Jouw opdracht — Vervang "vennootschap" door "onderneming" in het deel van de tekst over bestuurdersbeloningen dat begint bij "Dit betekent niet" en eindigt bij "salarisverhoging van bestuurders?". Geef dat deel daarna opnieuw weer.

Aangeleverde tekst —
+===+

5. Wat is uw oordeel over het gegeven dat salarisstijgingen voornamelijk worden veroorzaakt doordat topbestuurders hogere bonussen ontvangen?
Een beloning van een bestuurder kan naast een vast gedeelte uit een variabel deel bestaan. Het variabele deel dient bij beursondernemingen te worden gekoppeld aan vooraf bepaalde, meetbare doelen, die op termijn moeten worden gerealiseerd. Afhankelijk van de realisatie van de doelen kan een variabele beloning verschillen in hoogte. Een variabele beloning kan, bij realisatie van doelen, leiden tot een salarisstijging van een topbestuurder.
Dit betekent niet dat variabele beloningen als instrument verkeerd zijn. Variabele beloningen kunnen bestuurders namelijk prikkelen in overeenstemming te handelen met het belang van de vennootschap, waaronder het belang van de werknemers, en haar aandeelhouders. Daarbij geldt het principe dat de bezoldigingsstructuur zodanig is dat zij de belangen van de vennootschap op middellange en lange termijn bevordert, niet aanzet tot gedrag van bestuurders in hun eigen belang met veronachtzaming van het belang van de vennootschap en falende bestuurders niet beloont.
6.Wat is uw oordeel over het gegeven dat aandeelhouders in bijna alle gevallen instemmen met de voorgestelde salarisverhoging van bestuurders?
In het bovengenoemde debat in de Tweede Kamer op 11 april jl. heb ik een moreel appel gedaan op onder andere aandeelhouders om hun verantwoordelijkheid te nemen om excessieve beloningen te matigen. De vergadering van aandeelhouders moet het beloningenbeleid van een vennootschap dat is opgesteld door de commissarissen vaststellen. Op die verantwoordelijkheid spreek ik aandeelhouders ook aan. Nederlandse institutionele beleggers staan open voor de discussie over beloningen van bestuurders. Eumedion - belangenbehartiger van institutionele beleggers - heeft aangegeven kritisch te kijken naar het beloningsbeleid van topbestuurders. Ook ziet men een tendens dat grote pensioen- en beleggingsfondsen waaronder ABP, PGGM en Robeco, evenals een organisatie als de VEB, zich steeds meer manifesteren op aandeelhoudersvergadering daar waar het topbeloningen betreft. Ook zijn er topmannen die zelf vanwege de maatschappelijke druk bonussen terugstorten of hier afstand van doen.

+===+

Ruwe gegevens —
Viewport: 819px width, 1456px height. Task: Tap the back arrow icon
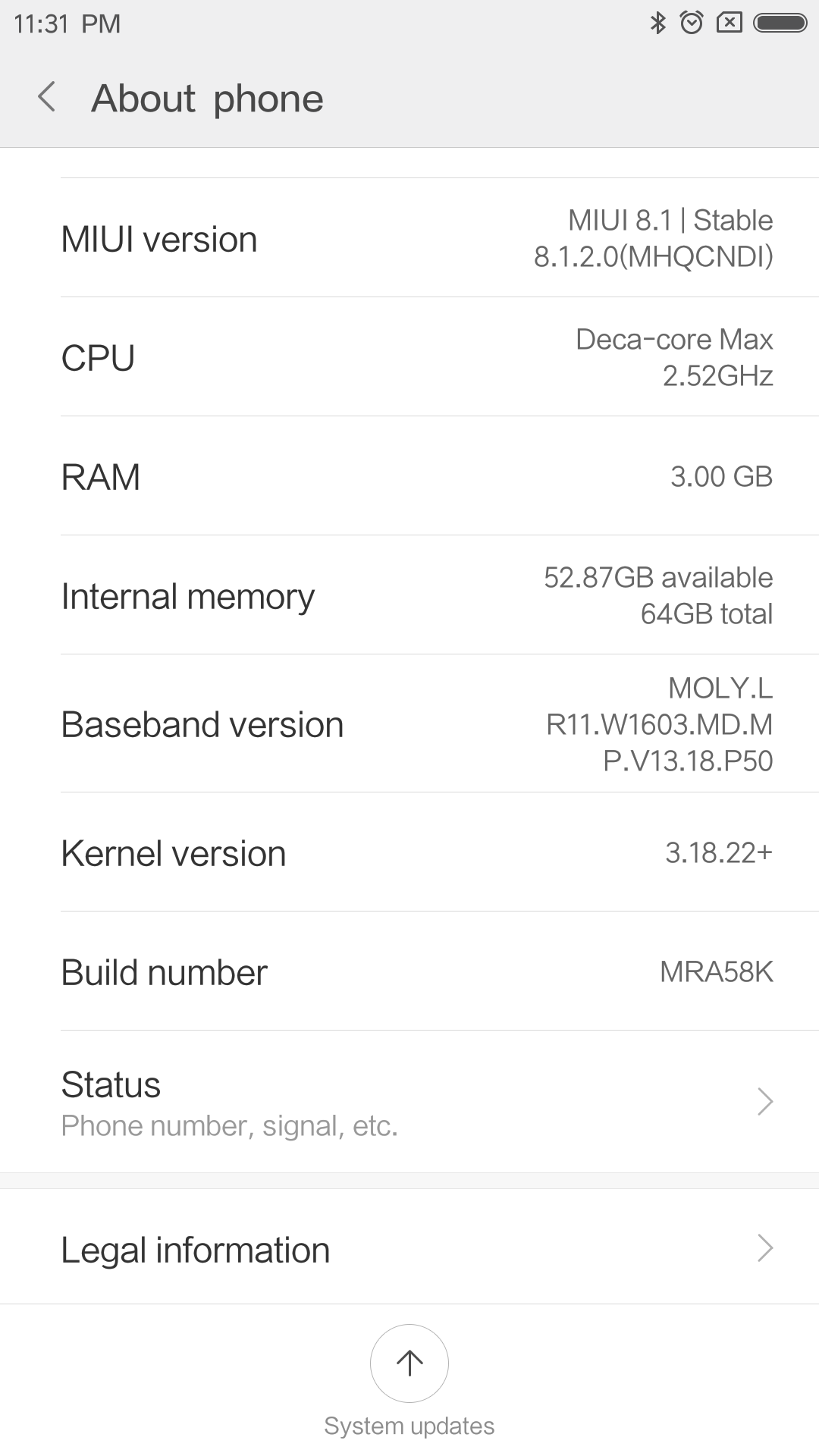[47, 98]
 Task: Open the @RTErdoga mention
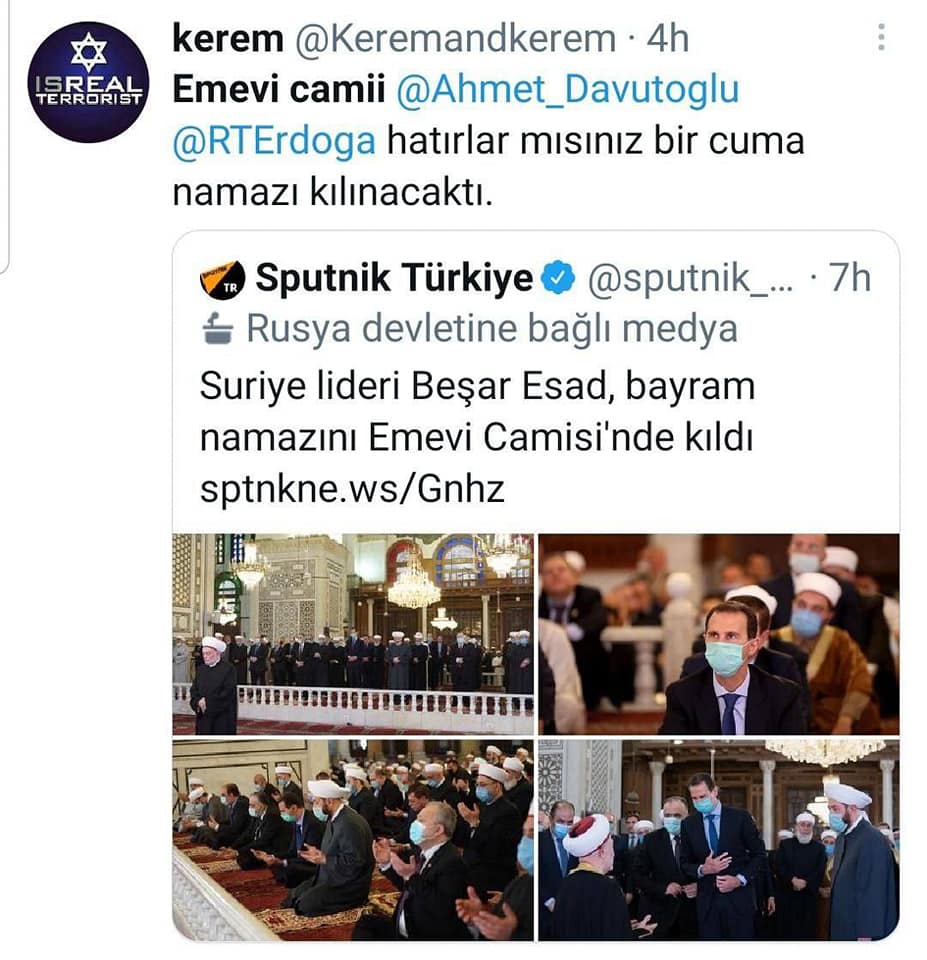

+===+

Uitwerking —
Dit betekent niet dat variabele beloningen als instrument verkeerd zijn. Variabele beloningen kunnen bestuurders namelijk prikkelen in overeenstemming te handelen met het belang van de onderneming, waaronder het belang van de werknemers, en haar aandeelhouders. Daarbij geldt het principe dat de bezoldigingsstructuur zodanig is dat zij de belangen van de onderneming op middellange en lange termijn bevordert, niet aanzet tot gedrag van bestuurders in hun eigen belang met veronachtzaming van het belang van de onderneming en falende bestuurders niet beloont.
6.Wat is uw oordeel over het gegeven dat aandeelhouders in bijna alle gevallen instemmen met de voorgestelde salarisverhoging van bestuurders?